What is being asked
Write out, word for word, every line in the data below from the one containing "Uncheck Gesamtsumme anzeigen" to the one containing "Viewport: 764px width, 660px height.", both of them included.

Available records Start Marker

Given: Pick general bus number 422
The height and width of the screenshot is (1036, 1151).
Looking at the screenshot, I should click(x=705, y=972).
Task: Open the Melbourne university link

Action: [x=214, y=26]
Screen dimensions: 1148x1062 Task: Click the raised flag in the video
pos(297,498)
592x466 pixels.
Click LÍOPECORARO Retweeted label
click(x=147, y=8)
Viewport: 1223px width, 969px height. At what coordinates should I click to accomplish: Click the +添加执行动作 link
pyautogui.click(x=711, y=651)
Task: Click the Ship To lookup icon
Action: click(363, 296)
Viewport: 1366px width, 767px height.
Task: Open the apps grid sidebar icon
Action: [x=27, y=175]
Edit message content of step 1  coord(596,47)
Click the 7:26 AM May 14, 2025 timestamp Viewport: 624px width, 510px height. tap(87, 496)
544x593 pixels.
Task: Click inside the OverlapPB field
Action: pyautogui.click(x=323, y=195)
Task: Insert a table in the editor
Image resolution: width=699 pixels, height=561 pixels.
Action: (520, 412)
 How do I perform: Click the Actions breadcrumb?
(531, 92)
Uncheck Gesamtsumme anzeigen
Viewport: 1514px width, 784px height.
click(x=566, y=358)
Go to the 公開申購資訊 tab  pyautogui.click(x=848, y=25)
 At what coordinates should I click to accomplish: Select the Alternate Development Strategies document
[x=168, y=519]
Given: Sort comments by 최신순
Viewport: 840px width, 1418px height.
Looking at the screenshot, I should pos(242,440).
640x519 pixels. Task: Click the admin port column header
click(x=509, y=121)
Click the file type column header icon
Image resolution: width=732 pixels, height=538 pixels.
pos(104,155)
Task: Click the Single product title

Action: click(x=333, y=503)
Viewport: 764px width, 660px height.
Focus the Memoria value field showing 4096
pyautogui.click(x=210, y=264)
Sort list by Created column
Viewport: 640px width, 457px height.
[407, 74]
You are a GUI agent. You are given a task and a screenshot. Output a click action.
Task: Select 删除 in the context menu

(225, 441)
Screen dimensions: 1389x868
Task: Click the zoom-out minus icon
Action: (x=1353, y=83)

Available records End Marker

Finished exercise
Uncheck Gesamtsumme anzeigen
Viewport: 1514px width, 784px height.
click(x=566, y=358)
Go to the 公開申購資訊 tab  pyautogui.click(x=848, y=25)
 At what coordinates should I click to accomplish: Select the Alternate Development Strategies document
[x=168, y=519]
Given: Sort comments by 최신순
Viewport: 840px width, 1418px height.
Looking at the screenshot, I should pos(242,440).
640x519 pixels. Task: Click the admin port column header
click(x=509, y=121)
Click the file type column header icon
Image resolution: width=732 pixels, height=538 pixels.
pos(104,155)
Task: Click the Single product title

Action: click(x=333, y=503)
Viewport: 764px width, 660px height.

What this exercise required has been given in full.